With respect to iterative liability, it will be useful to begin with a recap of a couple of items: First, “iterative liability” describes a propagating legal liability standard, one that can be applied to cyber and cybernetic design. This standard is adaptable to pretty much any AI designs that are capable of self-replication and iterative changes (think machine learning, and more on that below). Under this liability framework, the “parent” entity is not (at least not as a matter of default) held liable for the actions of its “progeny,” at least not all of them.  Second, iterative liability is a macro-level framework in that it is not intended solely to benefit one type of AI development, but can be conducive for promoting the overall development of AI (which is by most, if not all measures, a desirable attribute). As such, iterative liability is both AI developer-friendly and pragmatic. It effectively captures the operational reality that holding a human developer (and an AI replicator) liable along the entire evolutionary chain (iteration) of a learning-capable autonomous cyber entity is innovation-inhibiting. It also reflects the reality that the foreseeability of an AI entity’s actions erodes through its evolutionary process. The pristine clarity of the starting point gradually blurs, until it invariably fades away, much like the light-dot in a CRT television. Of course, this is not to say that liability vanishes; it does not. The liability that is attached to a particular developer, be it a human or an AI entity, is in motion and moves away from the original developer as the iterations increase.
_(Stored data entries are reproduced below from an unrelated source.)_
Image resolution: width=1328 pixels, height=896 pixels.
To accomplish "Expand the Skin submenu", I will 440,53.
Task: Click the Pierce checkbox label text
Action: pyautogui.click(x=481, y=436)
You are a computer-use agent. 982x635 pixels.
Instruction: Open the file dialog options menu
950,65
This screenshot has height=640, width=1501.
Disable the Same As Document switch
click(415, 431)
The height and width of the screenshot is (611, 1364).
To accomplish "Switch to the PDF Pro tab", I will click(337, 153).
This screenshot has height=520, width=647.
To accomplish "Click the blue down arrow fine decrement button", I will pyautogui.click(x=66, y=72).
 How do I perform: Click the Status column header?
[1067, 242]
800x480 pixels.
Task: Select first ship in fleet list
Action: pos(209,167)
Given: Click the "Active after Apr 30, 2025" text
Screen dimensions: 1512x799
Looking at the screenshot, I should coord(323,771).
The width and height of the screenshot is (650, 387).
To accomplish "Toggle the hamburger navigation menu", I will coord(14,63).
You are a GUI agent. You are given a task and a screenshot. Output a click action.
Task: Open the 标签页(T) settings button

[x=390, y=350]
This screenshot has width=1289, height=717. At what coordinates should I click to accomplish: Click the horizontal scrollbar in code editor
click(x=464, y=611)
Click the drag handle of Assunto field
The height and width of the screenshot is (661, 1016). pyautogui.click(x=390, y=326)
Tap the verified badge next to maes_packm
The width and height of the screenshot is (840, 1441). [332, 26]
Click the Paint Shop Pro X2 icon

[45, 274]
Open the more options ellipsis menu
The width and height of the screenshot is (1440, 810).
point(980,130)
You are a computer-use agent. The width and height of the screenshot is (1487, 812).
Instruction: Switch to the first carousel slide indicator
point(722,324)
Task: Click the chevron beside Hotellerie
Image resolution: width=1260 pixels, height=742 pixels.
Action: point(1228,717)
As for the AI taxonomy, four levels of AI apps (or entities) were described beginning with Level A and ending with Level D. (In a later post I introduced Level E, which is the nano-scale version of Level D. For the purposes of this post, I will stick with Level D, but its application to Level E should be readily apparent.) This AI taxonomy was founded on a computational capability-continuum which could be synced with a legal framework that can effectively deal with the potentially unpredictable behavior of such apps. Of particular relevance here is the Level D app. To recap, the “Level D app manifests intelligence levels so sophisticated that it can identify and reprogram any portion of its behavior (in unpredictable ways); i.e., it has a self-awareness capacity and can create other apps without human involvement.”(Another example of this replication is discussed in the UNTAME post from 2010.)

The conclusion: Iterative liability and AI taxonomy represent two critical concepts that together can help ensure our legal system effectively deals with harm and damage caused by AI apps. Absent the adoption of these types of AI-specific, mission centric concepts, our legal system will be severely handicapped. It will be woefully ineffective, if not entirely incapable, of yielding effective solutions.

***Postscript***

August 13, 2019: Deals involving Level D/E applications will require that the buyer internalize the attendant risks. But when we shift away from a sophisticated B2B transaction, and are dealing instead with a B2C setting in which, for example, a patient will receive a Level E implant, the risk mitigation framework is murky, at best. Can a consumer properly appreciate the risk in this setting? Stated differently, can a consumer give valid consent? A proper ex-ante evaluation of a consumer’s consent to a Level E application may be difficult, but it syncs with the concept of iterative liability.

May 27, 2019: Level C and D/E AI algorithms contain fractal characteristics. The algorithm’s evolutionary process (“progression” in the fractal sense) is capable of manifesting an infinite number of iterations (inexhaustible complexity). I first discussed this principle nearly 9 years ago in the environmental-based learning post. Behaviorally, progression implicates operational unpredictability and from a liability perspective it underscores and supports the importance of isolating the Level C, D/E developer from legal responsibility for harm caused by the app.